#### Written tasks:
a - Return the part of the passage on socialization in Marxism from "In Marx's critique" to "industries and regions.", word for word.
b - Answer these questions using the passage on socialization in Marxism.
(i) In pre-capitalist modes of production, what kind of act was production?
(ii) According to classical Marxist theory, what transition results once social ownership of the means of production is necessitated?
(iii) What did Marx identify as objective socialization of the forces of production?
c - Extend the passage on socialization in Marxism, picking up after its final sentence.

#### Reading passage:
= Socialization (Marxism) =

Economic process

In the theoretical works of Karl Marx and Friedrich Engels and subsequent Marxist writers, socialization (or the socialization of production) is the process of transforming the act of producing and distributing goods and services from a solitary to a social relationship and collective endeavor. With the development of capitalism, production becomes centralized in firms and increasingly mechanized in contrast to the pre-capitalist modes of production where the act of production was a largely solitary act performed by individuals. Socialization occurs due to centralization of capital in industries where there are increasing returns to scale and a deepening of the division of labor and the specialization in skills necessary for increasingly complex forms of production and value creation. Progressive socialization of the forces of production under capitalism eventually comes into conflict with the persistence of relations of production based on private property; this contradiction between socialized production and private appropriation of the social product forms the impetus for the socialization of property relations (socialism).

In Marx's critique of political economy, as capitalism develops a contradiction emerges between the increasingly socialized act of production and the private ownership and appropriation of surplus value. Classical Marxist theory posits that this contradiction will intensify to a point where socialization of surplus value appropriation in the form of social ownership of the means of production will be necessitated, resulting in a transition from capitalism to socialism.

==Definition==
Karl Marx defined socialization as a general phenomenon where the labor process comes to embody the capabilities and constraints developed in society as opposed to private experiences, with objective socialization of the forces of production being the deepening of the social division of labor including specialization of skills and deepening interdependence between industries and regions.

#### Material provided:

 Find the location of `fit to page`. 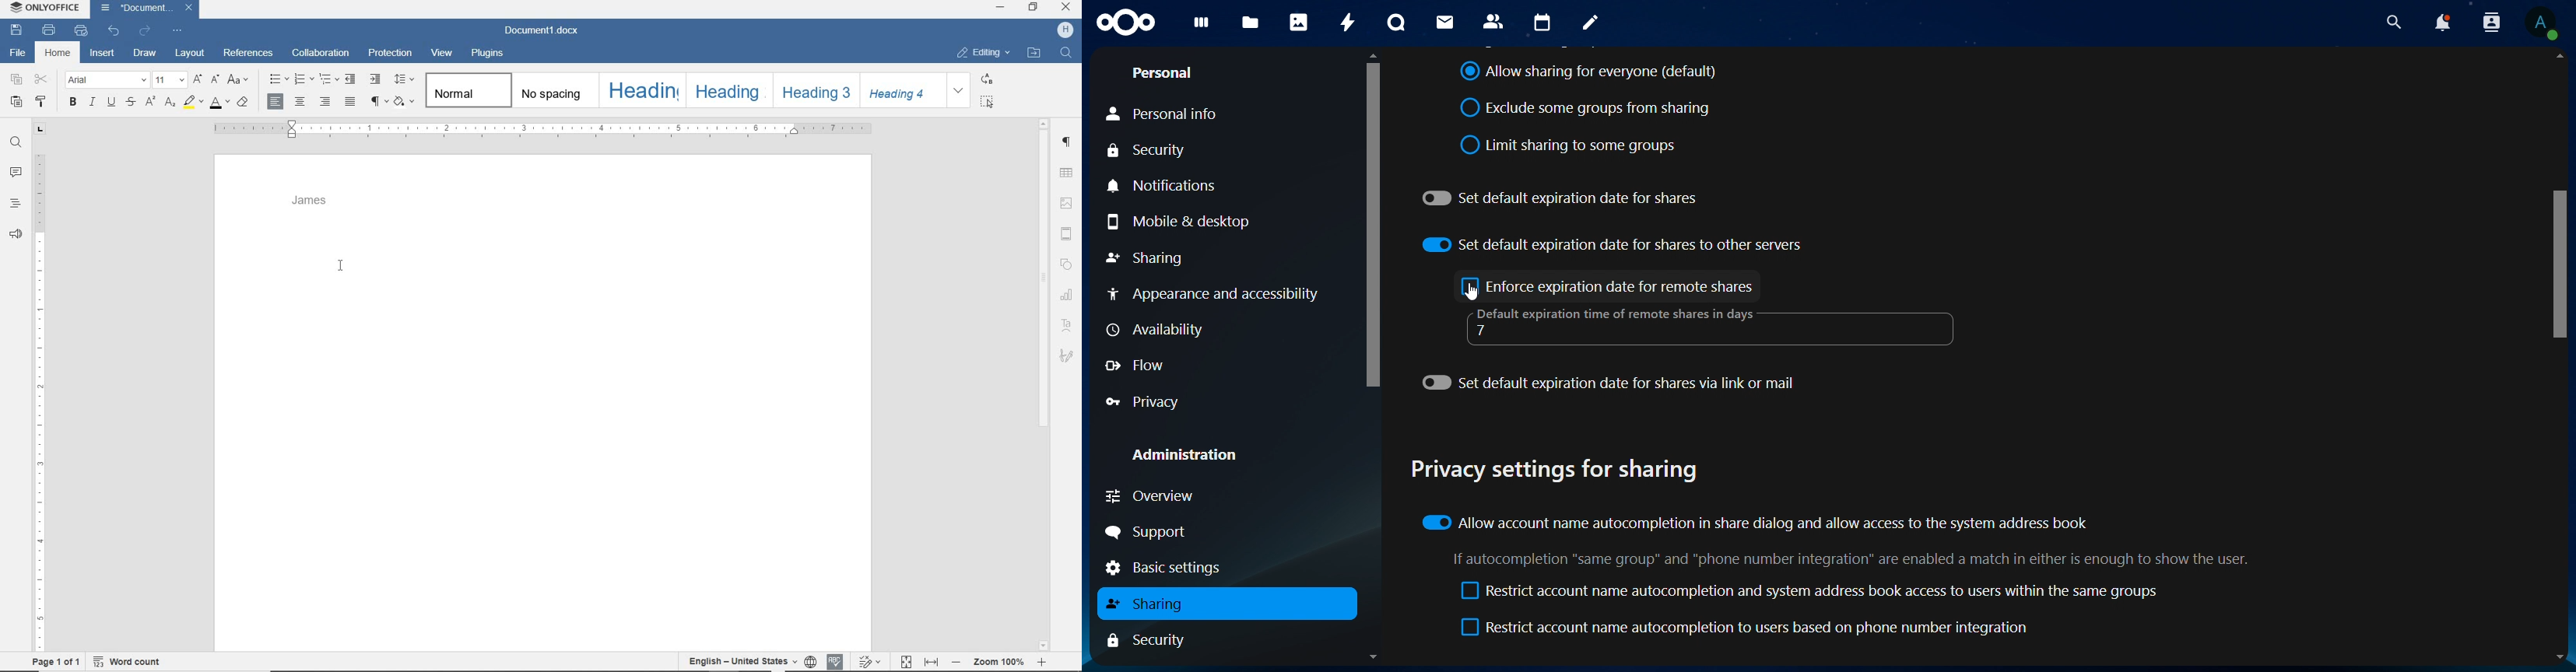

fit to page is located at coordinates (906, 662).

* * *

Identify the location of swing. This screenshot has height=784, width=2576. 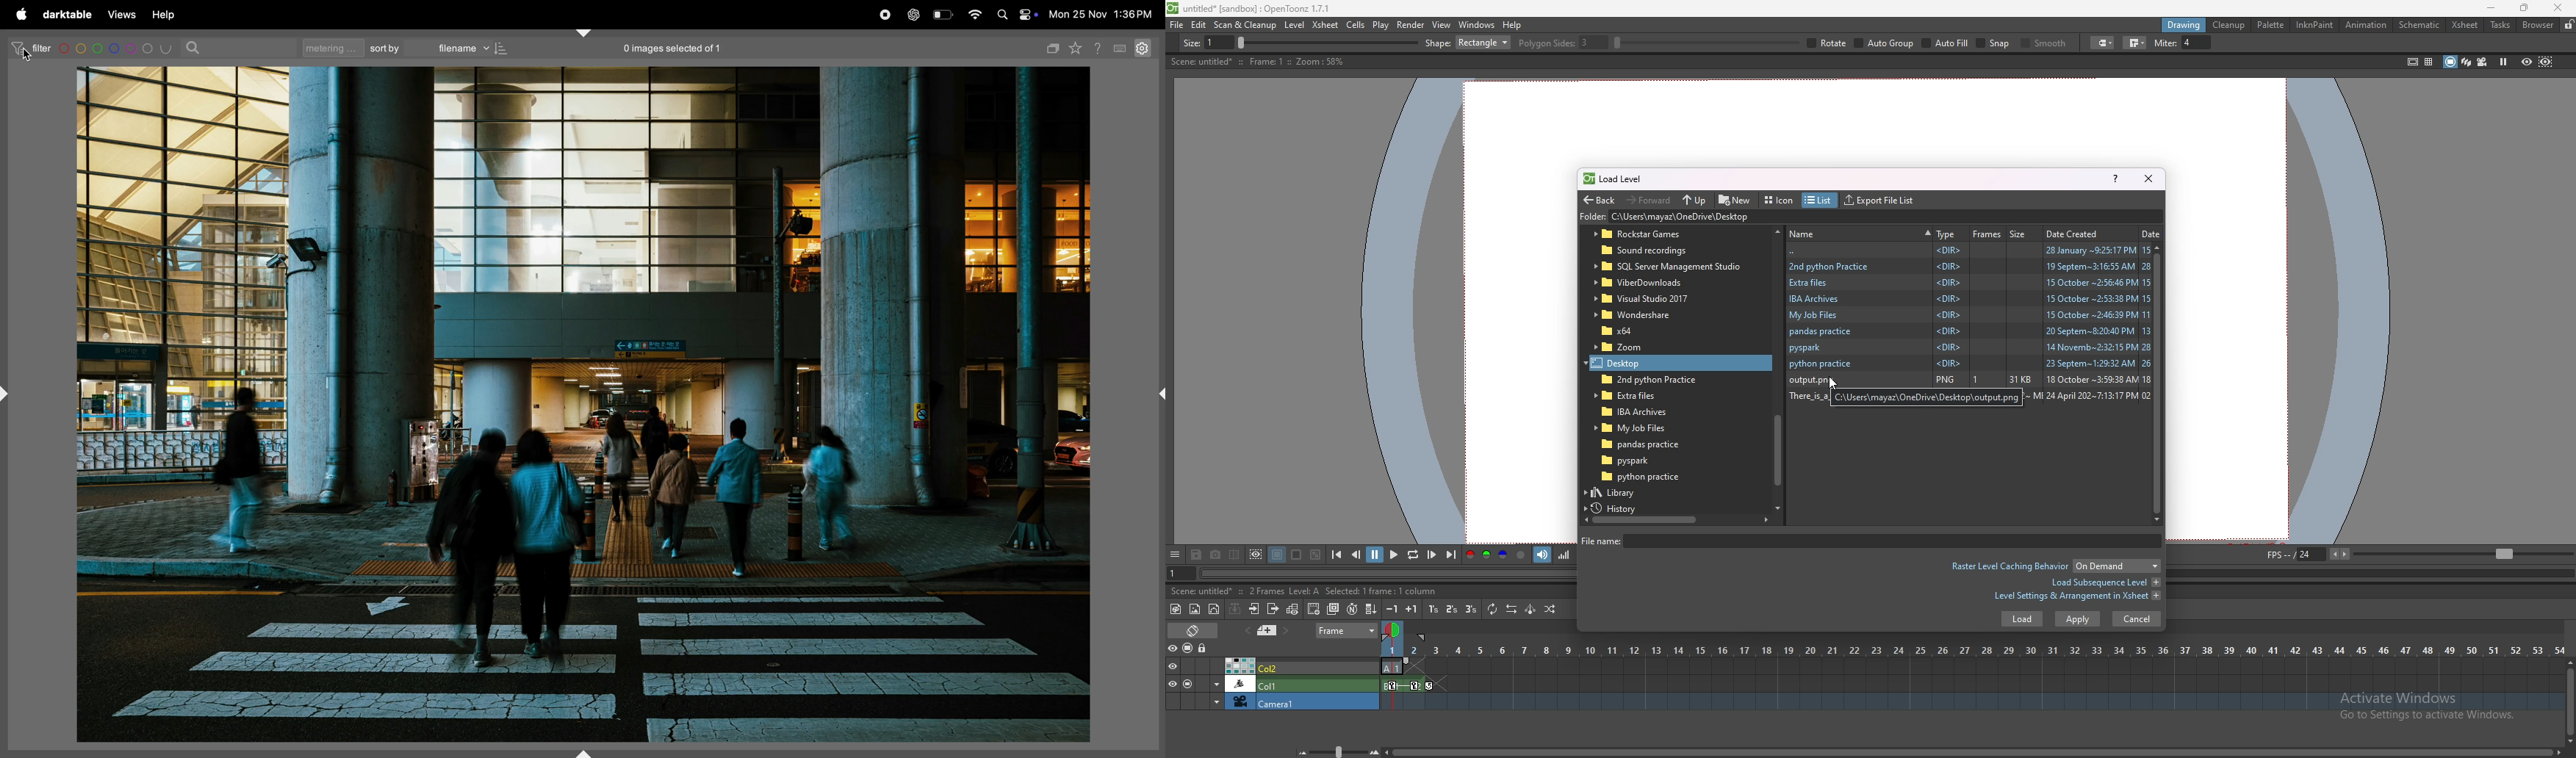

#### Task-by-task answers:
a -
In Marx's critique of political economy, as capitalism develops a contradiction emerges between the increasingly socialized act of production and the private ownership and appropriation of surplus value. Classical Marxist theory posits that this contradiction will intensify to a point where socialization of surplus value appropriation in the form of social ownership of the means of production will be necessitated, resulting in a transition from capitalism to socialism.

==Definition==
Karl Marx defined socialization as a general phenomenon where the labor process comes to embody the capabilities and constraints developed in society as opposed to private experiences, with objective socialization of the forces of production being the deepening of the social division of labor including specialization of skills and deepening interdependence between industries and regions.

b -
(i) A largely solitary act performed by individuals.
(ii) A transition from capitalism to socialism.
(iii) The deepening of the social division of labor, including specialization of skills and deepening interdependence between industries and regions.

c -
== In Marxist theory ==
Socialization is a process that begins to take place in capitalism as large-scale manufacturing based on a vertical division of labor displaces "cottage industry" - the small-scale production shops, guilds and family-run businesses that existed in feudal economies. This process transforms the act of production into an increasingly social and collective process involving planning and greater coordination among producers, but appropriation of the social product in the form of private profit continues to be a private affair by investors and owners of the enterprise. Furthermore, exchange of the commodities produced is the private act of a small group of capitalists or an individual owner. As the process of socialization expands, a contradiction between the socialized nature of production and the individual nature of appropriation of the surplus product arises, coinciding with the obsolescence of the functions performed by the capitalists (the private owners).

The socialization and centralization of industry and capital under capitalism lays the foundations for a socialist economy. Socialism entails ownership of the socialized means of production by the workers engaged in the production either in the form of worker ownership or social ownership by all of society. The establishment of social ownership over the means of production resolves the contradiction between social production and private exchange/appropriation under capitalism.

Karl Marx envisioned socialization under socialism as involving an expansion of self-management on the part of workers over their work processes, in contrast to the rigid hierarchy and bureaucracy that characterizes traditional capitalist enterprises. As workers gain more autonomy, they also gain more collective decision-making power and control over their work processes. Socialization of the ownership of the means of production is different from nationalization, which can, but usually does not imply the socialization of the workplace. In a capitalist economy, socialization is limited because the socialized enterprise continues to operate in a commodity economy under the capitalist laws of motion. Socialization therefore takes a different form in the capitalist mode of production than in the socialist mode of production.

== See also ==

- Capital deepening
- Commons-based peer production
- Critique of political economy
- Division of labor
- Relations of production
- Social ownership
- Socialist mode of production
- Socialization (the general sociological definition)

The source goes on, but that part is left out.